WHAT TO PRODUCE:
All that is needed is each line of the entries holding the word "will", copied as it stands.

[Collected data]
+++++
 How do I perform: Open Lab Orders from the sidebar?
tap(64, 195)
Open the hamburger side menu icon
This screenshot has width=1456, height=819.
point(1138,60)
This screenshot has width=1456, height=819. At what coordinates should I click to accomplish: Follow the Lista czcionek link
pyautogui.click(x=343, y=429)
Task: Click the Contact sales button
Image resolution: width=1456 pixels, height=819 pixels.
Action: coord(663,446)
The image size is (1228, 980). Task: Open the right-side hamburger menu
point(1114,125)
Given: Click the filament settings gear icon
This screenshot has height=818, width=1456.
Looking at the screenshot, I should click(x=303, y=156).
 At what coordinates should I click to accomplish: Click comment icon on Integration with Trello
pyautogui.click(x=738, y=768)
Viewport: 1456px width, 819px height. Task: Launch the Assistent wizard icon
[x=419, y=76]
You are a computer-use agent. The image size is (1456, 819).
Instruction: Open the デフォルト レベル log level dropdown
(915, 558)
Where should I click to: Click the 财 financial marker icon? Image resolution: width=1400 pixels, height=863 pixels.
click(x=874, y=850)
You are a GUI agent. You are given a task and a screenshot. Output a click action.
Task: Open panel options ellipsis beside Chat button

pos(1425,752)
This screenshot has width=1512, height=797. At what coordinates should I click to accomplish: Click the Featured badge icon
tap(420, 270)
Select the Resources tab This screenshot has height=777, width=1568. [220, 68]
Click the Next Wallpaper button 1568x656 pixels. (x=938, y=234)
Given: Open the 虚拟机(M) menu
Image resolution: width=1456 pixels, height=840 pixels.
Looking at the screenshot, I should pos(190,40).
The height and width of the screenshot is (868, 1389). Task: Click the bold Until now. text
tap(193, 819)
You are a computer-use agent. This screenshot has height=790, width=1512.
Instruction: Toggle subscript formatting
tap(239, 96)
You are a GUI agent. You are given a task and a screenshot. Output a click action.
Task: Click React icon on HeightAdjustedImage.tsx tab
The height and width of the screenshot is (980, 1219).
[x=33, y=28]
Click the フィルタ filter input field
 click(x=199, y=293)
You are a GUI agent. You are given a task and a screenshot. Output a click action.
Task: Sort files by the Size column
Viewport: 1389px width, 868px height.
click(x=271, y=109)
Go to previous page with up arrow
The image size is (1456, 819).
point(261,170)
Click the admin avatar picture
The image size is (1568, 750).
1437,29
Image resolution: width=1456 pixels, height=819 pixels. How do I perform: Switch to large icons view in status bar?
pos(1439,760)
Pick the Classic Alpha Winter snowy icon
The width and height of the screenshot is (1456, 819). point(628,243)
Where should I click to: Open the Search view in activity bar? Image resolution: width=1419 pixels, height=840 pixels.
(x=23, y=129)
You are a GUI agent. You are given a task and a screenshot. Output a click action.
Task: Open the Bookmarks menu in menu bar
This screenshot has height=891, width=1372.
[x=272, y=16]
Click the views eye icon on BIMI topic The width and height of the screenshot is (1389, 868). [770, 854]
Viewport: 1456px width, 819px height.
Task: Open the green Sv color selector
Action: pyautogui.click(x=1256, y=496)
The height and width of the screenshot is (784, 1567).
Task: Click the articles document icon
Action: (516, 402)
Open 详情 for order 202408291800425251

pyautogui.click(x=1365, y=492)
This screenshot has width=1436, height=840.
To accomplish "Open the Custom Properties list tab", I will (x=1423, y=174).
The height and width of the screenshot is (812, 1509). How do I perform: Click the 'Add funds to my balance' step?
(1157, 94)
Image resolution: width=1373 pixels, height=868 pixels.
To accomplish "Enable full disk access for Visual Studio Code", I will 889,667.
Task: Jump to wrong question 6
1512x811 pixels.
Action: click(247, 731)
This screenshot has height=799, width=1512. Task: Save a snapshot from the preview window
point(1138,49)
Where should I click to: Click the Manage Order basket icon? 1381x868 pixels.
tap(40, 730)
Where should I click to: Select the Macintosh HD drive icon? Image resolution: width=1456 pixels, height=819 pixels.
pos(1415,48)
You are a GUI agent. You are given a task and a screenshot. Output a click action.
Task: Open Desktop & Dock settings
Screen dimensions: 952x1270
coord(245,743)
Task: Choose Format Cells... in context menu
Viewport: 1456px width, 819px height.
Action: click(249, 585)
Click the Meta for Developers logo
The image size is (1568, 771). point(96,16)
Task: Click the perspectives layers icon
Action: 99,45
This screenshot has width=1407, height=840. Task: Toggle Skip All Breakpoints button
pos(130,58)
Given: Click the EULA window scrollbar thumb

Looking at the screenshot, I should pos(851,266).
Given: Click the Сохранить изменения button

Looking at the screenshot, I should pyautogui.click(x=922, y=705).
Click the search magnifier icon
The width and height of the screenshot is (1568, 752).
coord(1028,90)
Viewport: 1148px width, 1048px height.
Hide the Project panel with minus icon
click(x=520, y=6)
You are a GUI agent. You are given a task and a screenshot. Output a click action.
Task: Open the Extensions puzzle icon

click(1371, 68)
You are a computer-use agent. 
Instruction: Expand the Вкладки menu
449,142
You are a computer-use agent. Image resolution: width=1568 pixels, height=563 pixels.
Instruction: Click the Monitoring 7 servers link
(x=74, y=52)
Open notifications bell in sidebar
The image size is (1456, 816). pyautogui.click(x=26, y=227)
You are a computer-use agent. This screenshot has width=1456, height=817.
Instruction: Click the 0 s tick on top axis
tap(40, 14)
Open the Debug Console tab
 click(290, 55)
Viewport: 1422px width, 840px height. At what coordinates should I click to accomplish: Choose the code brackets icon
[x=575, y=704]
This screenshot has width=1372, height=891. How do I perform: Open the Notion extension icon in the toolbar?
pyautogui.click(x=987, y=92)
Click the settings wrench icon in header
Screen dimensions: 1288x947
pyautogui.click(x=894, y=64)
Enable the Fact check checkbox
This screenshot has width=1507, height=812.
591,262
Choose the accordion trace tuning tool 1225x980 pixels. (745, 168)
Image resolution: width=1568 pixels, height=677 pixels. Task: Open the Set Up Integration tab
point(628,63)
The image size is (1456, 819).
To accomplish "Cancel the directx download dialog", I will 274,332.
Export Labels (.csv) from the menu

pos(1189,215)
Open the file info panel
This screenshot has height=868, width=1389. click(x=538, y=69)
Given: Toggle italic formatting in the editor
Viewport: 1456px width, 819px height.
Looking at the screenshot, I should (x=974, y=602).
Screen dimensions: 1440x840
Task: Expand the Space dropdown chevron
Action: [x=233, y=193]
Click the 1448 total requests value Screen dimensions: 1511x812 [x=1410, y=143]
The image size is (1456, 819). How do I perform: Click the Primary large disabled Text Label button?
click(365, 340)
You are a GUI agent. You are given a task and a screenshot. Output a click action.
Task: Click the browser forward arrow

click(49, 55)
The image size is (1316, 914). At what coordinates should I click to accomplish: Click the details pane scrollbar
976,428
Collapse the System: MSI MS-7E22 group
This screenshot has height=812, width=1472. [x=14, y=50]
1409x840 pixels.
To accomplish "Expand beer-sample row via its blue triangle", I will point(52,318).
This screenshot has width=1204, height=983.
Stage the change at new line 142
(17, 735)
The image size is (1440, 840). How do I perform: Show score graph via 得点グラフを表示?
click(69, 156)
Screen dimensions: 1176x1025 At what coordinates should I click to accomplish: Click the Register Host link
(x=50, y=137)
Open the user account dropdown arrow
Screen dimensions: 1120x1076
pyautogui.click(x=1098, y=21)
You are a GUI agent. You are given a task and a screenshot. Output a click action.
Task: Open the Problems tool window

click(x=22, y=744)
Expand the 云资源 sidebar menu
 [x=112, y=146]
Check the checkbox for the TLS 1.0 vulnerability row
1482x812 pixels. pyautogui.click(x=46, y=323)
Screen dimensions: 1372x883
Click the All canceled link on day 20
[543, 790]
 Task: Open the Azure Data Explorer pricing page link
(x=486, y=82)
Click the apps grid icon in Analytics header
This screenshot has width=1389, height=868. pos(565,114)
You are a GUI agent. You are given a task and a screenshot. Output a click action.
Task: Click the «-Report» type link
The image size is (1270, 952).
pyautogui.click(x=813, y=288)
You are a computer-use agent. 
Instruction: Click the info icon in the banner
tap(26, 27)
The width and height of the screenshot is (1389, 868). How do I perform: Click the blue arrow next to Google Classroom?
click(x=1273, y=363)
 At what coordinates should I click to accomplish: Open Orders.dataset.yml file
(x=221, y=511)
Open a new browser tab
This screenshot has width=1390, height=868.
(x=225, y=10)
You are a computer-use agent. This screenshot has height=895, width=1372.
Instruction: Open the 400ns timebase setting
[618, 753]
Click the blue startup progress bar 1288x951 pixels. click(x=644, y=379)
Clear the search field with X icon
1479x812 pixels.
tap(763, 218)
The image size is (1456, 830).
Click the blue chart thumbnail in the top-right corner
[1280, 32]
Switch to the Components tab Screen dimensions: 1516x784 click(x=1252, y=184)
+++++
RESULT OF THE TASK:
To accomplish "Open the Custom Properties list tab", I will (x=1423, y=174).
To accomplish "Enable full disk access for Visual Studio Code", I will 889,667.
To accomplish "Cancel the directx download dialog", I will 274,332.
To accomplish "Expand beer-sample row via its blue triangle", I will point(52,318).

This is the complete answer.